**Work instructions**
Both the line below containing "617x369 pixels. How" and the line containing "Click the 23500", along with every line between them, should be repeated exactly; no other line belongs in the answer.

------------------------------

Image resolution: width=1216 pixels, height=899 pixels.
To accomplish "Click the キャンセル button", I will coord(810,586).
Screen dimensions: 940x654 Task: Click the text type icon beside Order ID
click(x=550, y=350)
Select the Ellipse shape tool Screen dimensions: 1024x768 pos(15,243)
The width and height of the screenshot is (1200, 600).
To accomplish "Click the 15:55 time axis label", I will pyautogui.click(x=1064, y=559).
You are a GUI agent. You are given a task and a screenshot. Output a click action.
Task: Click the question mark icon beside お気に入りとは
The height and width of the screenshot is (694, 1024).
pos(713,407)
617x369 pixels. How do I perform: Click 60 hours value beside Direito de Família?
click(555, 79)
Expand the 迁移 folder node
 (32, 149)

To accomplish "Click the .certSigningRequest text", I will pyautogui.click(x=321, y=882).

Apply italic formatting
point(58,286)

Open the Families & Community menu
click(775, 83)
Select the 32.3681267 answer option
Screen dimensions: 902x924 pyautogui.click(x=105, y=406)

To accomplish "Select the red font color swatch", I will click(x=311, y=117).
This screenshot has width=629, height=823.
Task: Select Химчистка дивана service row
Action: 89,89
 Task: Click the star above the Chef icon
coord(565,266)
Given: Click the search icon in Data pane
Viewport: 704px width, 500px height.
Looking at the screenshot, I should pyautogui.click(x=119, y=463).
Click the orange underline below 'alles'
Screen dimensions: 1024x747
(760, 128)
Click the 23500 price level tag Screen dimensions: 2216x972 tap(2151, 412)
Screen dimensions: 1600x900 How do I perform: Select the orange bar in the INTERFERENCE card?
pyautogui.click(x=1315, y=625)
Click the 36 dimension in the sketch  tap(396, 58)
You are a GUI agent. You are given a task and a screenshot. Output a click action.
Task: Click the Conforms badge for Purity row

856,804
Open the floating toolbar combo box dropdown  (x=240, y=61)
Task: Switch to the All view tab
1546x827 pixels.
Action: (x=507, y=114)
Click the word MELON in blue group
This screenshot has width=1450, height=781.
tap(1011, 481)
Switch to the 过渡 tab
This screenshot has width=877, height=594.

------------------------------

**Your response**
617x369 pixels. How do I perform: Click 60 hours value beside Direito de Família?
click(555, 79)
Expand the 迁移 folder node
 (32, 149)

To accomplish "Click the .certSigningRequest text", I will pyautogui.click(x=321, y=882).

Apply italic formatting
point(58,286)

Open the Families & Community menu
click(775, 83)
Select the 32.3681267 answer option
Screen dimensions: 902x924 pyautogui.click(x=105, y=406)

To accomplish "Select the red font color swatch", I will click(x=311, y=117).
This screenshot has width=629, height=823.
Task: Select Химчистка дивана service row
Action: 89,89
 Task: Click the star above the Chef icon
coord(565,266)
Given: Click the search icon in Data pane
Viewport: 704px width, 500px height.
Looking at the screenshot, I should pyautogui.click(x=119, y=463).
Click the orange underline below 'alles'
Screen dimensions: 1024x747
(760, 128)
Click the 23500 price level tag Screen dimensions: 2216x972 tap(2151, 412)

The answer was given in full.